Я невольно отвлекся от дороги, глядя на нее. Видимо, вопрос я задал особенный, и она решала, стоит ли говорить об этом со мной. Пауза затянулась настолько, что мысли отчего-то унесли меня в прошлое, и я вспомнил времена, когда подрабатывал вечерами в такси, чтобы накопить на дачный домик. Тогда я часто подвозил людей, и не раз перемахивал через этот, и другие воронежские мосты, о чем-то говоря с клиентами, и забывая разговор сразу же после оплаты проезда. Но такого вопроса я, конечно же, никому никогда не задавал, хотя и Таню знаю не намного дольше, чем кого-то из пассажиров. Может быть, я перешёл грань и спросил о чем-то интимном, и слишком рано?

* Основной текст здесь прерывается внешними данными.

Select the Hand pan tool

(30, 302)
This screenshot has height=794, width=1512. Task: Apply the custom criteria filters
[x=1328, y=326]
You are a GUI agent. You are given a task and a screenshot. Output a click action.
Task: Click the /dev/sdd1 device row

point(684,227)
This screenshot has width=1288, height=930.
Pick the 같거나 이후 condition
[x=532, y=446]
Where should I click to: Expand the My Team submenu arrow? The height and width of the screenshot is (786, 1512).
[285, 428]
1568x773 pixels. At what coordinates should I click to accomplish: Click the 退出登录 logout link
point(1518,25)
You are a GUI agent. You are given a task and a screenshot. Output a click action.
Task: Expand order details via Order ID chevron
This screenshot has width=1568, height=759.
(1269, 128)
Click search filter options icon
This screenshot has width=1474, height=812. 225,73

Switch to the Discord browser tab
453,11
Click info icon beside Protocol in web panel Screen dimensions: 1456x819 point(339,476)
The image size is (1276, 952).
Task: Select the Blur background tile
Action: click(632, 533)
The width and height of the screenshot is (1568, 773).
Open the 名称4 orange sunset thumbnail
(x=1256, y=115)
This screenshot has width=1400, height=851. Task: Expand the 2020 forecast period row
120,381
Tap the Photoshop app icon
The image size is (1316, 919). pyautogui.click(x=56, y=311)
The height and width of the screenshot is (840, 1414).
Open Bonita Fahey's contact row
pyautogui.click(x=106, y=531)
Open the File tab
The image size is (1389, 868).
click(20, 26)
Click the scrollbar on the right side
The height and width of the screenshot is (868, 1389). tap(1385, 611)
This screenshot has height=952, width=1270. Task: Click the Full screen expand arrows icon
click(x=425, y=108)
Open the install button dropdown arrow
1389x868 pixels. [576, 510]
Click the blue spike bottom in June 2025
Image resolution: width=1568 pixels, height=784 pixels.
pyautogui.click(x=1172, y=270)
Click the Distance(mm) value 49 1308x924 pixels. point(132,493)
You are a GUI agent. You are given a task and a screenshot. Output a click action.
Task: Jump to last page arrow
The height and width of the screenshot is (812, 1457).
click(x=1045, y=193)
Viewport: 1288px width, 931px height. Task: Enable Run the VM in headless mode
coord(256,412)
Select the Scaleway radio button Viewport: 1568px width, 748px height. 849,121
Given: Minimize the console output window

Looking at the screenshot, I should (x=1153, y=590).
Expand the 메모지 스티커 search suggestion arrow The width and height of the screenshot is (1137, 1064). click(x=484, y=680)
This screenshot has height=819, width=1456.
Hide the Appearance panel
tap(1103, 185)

- Я очень люблю, - Таня снова замолчала, а потом подняла веки, и её черные глаза блеснули, как две пуговки. Мне показалось, что в ней проснулся ребёнок, который готов открыться, сказать что-то, но боится, что его обидят. - Я люблю куклы, особенно старинные. Я ищу их также, как некоторые коллекционеры заняты поиском икон. Когда еще училась в техникуме, мне случайно попалась старая кукла, девятнадцатого века, и я сама ее отреставрировала, сшила для неё одежду. И назвала её Настя. С тех пор я очень люблю антикварные куклы. И Ольга Фадеевна меня в этом поддерживает, иногда подсказывая, к кому в Воронеже и в области можно обратиться, кто также интересуется куклами. Ольга Фадеевна - увлеченный человек, который всегда готов помочь. Вот и вам, Сергей...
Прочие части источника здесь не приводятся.